▶ [Dataset excerpts]:
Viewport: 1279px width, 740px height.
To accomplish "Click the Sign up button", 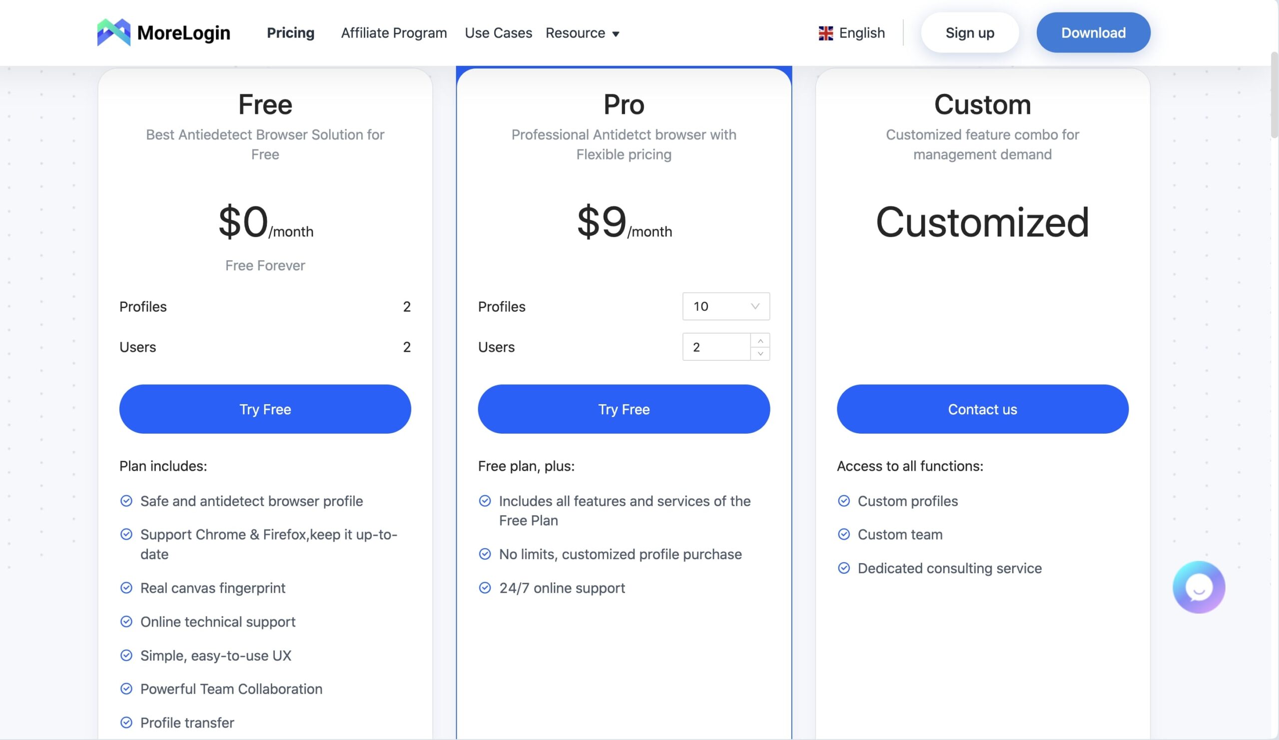I will (x=969, y=32).
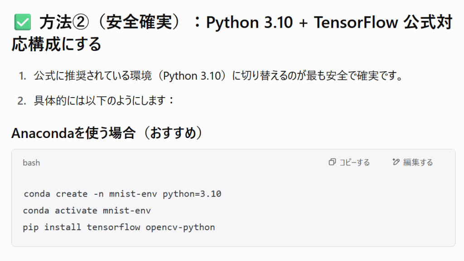Click the 編集する button label
Screen dimensions: 464x261
418,162
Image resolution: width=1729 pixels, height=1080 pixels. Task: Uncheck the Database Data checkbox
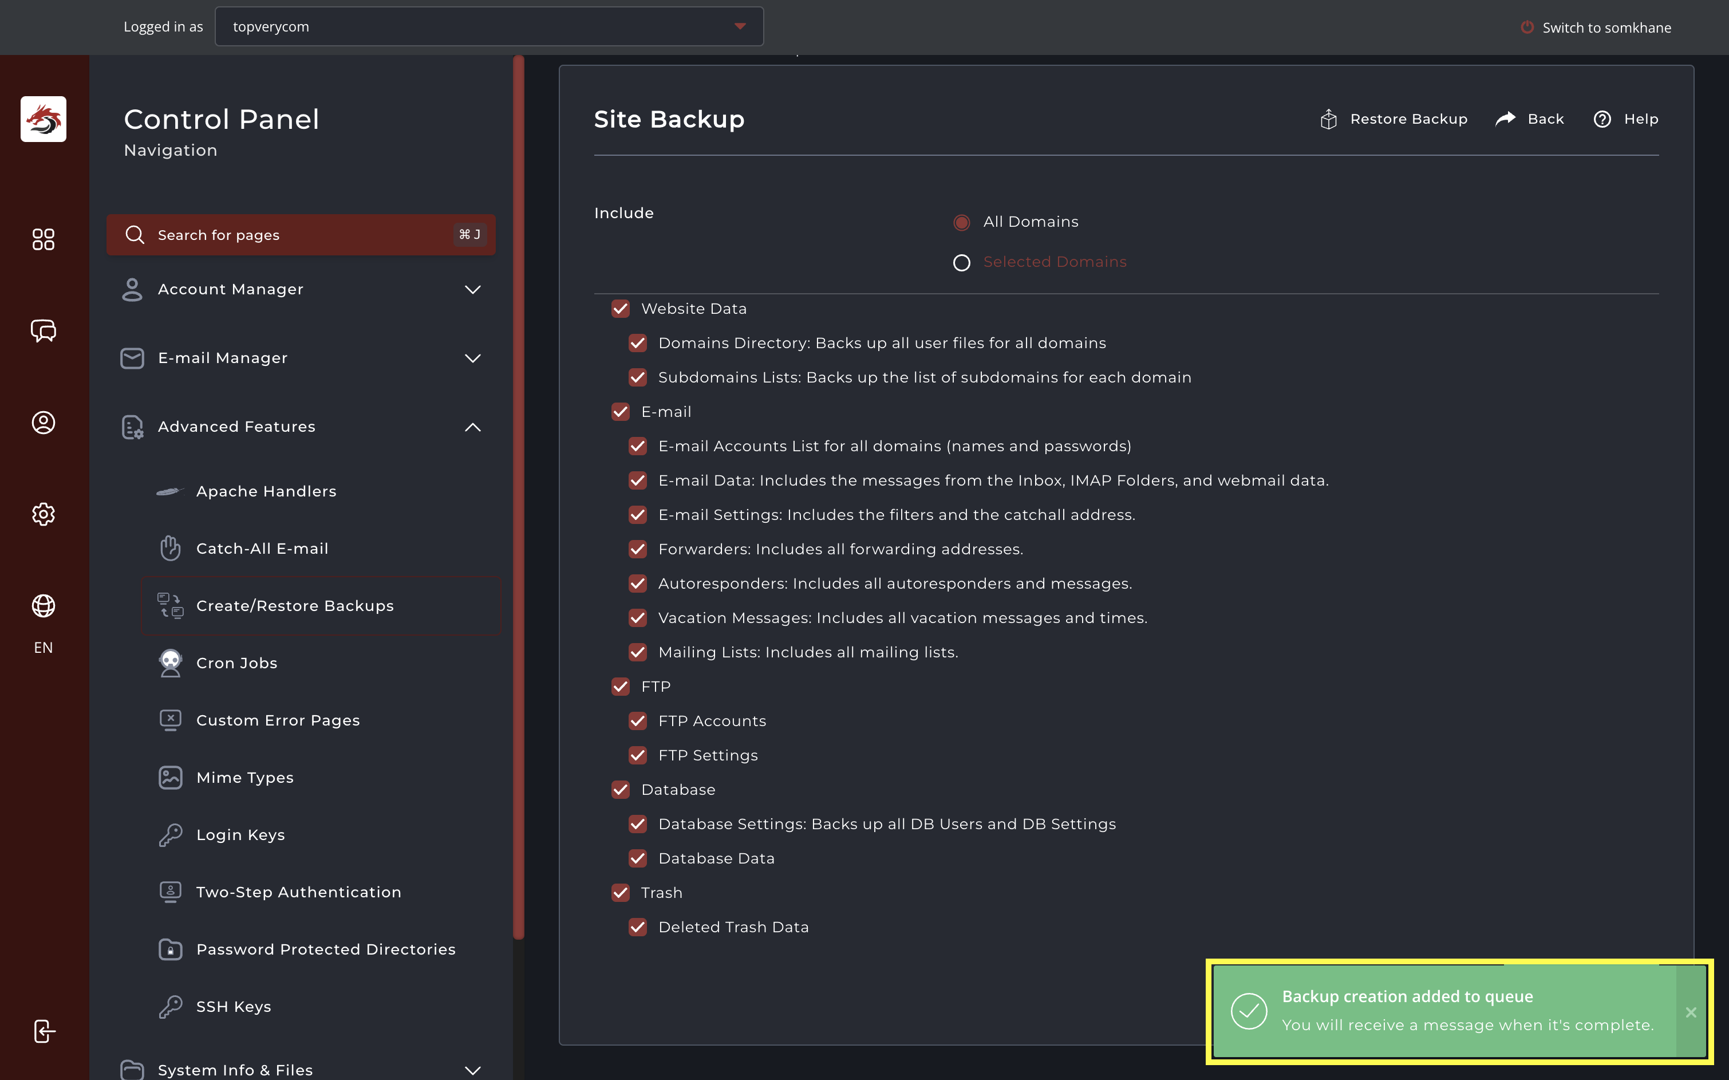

▶ [Task]: Find every line in the items above that contains the string "height", with case counting, and copy each of those lines.

▶ [Exercise output]:
Viewport: 1279px width, 740px height.
Image resolution: width=1729 pixels, height=1080 pixels. Task: Uncheck the Database Data checkbox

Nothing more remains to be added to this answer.